A History-Making Sitcom
Opening Friday, Dec. 10, Ricardos gives a behind-the-scenes look at the 1951-57 sitcom – considered one of television’s greatest and influential – which starred Lucille Ball and real-life husband Desi Arnaz as Lucy and Ricky Ricardo. Their neighbors and best friends are Fred (Frawley) and Ethel Mertz (Vivian Vance).
Lucy was one of the first TV shows to be filmed in Hollywood at a time when many were filmed in New York. It pioneered the use of three cameras simultaneously. It was the first show to feature a pregnant woman (although couldn’t say “pregnant”). Many Hollywood stars appeared: John Wayne, Bob Hope, William Holden, Harpo Marx, Eve Arden, among others.
Despite being a trail-blazing show, it had its share of behind-the-scenes drama, something Sorkin chronicles in Ricardos. The movie also stars Oscar winner Nicole Kidman (The Hours) as Ball, Oscar winner Javier Bardem (No Country for Old Men) as Arnaz, and Nina Arianda (Richard Jewell) as Vance.
One problem was Frawley, who had a history of alcoholism and being cantankerous. CBS executives were reluctant to cast him, but Arnaz advocated for him. However, Arnaz informed Frawley that if he came to work intoxicated or missed work without having a legitimate excuse, he’d be written off Lucy. Frawley never came to work drunk or hungover. This is addressed in Ricardos.
“It’s brilliantly covered in a scene that takes place in a bar, of course,” said Simmons.
Frawley didn’t get along with Vance, despite their exceptional chemistry, comedic timing, and musical prowess. Frawley was also 22 years older than Vance, which explains the nearly 30-year age difference between Simmons and Arianda.
“Aaron does a wonderful job as does Nina of showing and revisiting the friction and bickering between those two,” said Simmons. “As with most of the cast, I read books by and about Lucy, Desi, and Vivian. (Frawley) was a bit less of a public figure… and had no kids, so there was less material about him; mostly, I learned about him through other people’s perspectives, which can be more valuable than autobiographical research.”
Simmons also stars in Dec. 10’s National Champions, based on Adam Mervis’ play of the same name and directed by Ric Roman Waugh (Snitch), portraying Coach James Lazor. The plot follows a star collegiate quarterback igniting a players’ strike hours before the biggest game of the year in order to fight for fair compensation, equality, and respect for the athletes who put their health at risk for their schools.
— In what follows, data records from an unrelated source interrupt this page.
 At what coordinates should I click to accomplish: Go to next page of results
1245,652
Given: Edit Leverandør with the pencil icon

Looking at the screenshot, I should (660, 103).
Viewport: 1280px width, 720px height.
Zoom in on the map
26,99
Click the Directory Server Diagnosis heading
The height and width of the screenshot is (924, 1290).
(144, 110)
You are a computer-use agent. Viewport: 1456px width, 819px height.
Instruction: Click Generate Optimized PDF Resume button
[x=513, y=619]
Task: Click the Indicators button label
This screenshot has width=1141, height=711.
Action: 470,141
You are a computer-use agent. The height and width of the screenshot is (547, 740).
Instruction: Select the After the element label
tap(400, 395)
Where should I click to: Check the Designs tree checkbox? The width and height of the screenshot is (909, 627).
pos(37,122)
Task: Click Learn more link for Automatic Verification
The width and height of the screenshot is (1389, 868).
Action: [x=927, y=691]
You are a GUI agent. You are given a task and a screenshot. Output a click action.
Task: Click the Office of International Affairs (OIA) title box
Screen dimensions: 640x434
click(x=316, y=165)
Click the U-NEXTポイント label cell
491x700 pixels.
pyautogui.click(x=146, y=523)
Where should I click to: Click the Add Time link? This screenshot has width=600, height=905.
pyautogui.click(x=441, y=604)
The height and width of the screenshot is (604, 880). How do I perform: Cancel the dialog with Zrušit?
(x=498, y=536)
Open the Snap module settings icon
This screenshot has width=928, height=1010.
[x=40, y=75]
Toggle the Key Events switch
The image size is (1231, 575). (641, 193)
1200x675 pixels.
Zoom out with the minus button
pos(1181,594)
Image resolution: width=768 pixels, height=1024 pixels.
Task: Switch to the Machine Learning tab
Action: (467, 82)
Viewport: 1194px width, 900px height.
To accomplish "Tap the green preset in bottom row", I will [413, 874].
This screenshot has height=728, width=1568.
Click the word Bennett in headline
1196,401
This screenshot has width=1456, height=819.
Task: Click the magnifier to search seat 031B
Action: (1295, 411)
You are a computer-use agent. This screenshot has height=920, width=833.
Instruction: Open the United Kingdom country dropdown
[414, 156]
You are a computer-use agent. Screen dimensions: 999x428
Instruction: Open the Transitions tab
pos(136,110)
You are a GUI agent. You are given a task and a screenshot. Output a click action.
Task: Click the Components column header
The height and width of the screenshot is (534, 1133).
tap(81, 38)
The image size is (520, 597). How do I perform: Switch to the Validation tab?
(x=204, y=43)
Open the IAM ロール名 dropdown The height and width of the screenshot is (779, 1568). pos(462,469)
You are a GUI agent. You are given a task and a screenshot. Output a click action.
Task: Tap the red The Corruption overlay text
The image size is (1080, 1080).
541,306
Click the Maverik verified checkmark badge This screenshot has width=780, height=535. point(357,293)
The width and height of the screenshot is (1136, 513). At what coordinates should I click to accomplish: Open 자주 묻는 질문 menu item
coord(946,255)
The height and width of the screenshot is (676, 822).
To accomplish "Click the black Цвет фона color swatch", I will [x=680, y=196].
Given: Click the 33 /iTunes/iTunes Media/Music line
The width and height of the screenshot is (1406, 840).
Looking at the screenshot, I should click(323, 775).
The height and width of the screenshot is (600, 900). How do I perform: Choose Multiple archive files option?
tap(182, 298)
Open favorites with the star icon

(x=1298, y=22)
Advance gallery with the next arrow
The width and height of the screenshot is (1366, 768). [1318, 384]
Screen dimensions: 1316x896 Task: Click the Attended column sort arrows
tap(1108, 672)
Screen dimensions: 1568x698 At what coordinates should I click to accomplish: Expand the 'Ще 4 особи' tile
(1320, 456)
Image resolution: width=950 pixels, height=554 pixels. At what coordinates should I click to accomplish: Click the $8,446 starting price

“(I was attracted by) the subject matter and the characters at first,” said Simmons. “Then after talking to (Waugh), it was his passion for the story and for filmmaking.”
“I Love (Jameson)”
On Friday, Dec. 17, Simmons reprises his most famous role: tyrannical media mogul J. Jonah Jameson in Spider-Man: No Way Home. He portrayed Jameson in Royal Oak native Sam Raimi’s original Spider-Man trilogy before the Marvel Cinematic Universe (MCU) began with 2008’s Iron Man. Simmons made his MCU debut as Jameson in a cameo in 2019’s Spider-Man: Far From Home.
“When (filmmakers) first approached me to reprise the character, we did negotiate a bit about how different and ‘modernized’ he might be,” said Simmons. “I think the final compromise is great. He’s a modern media mogul, using – misusing? – his platform to rant about his personal opinions, just like he did when The Daily Bugle was an old-fashioned newspaper.”
He had no trouble reprising this role.
“Playing JJJ is like slipping into some comfy old clothes that were left in the bottom of a drawer,” said Simmons. “I love that guy.”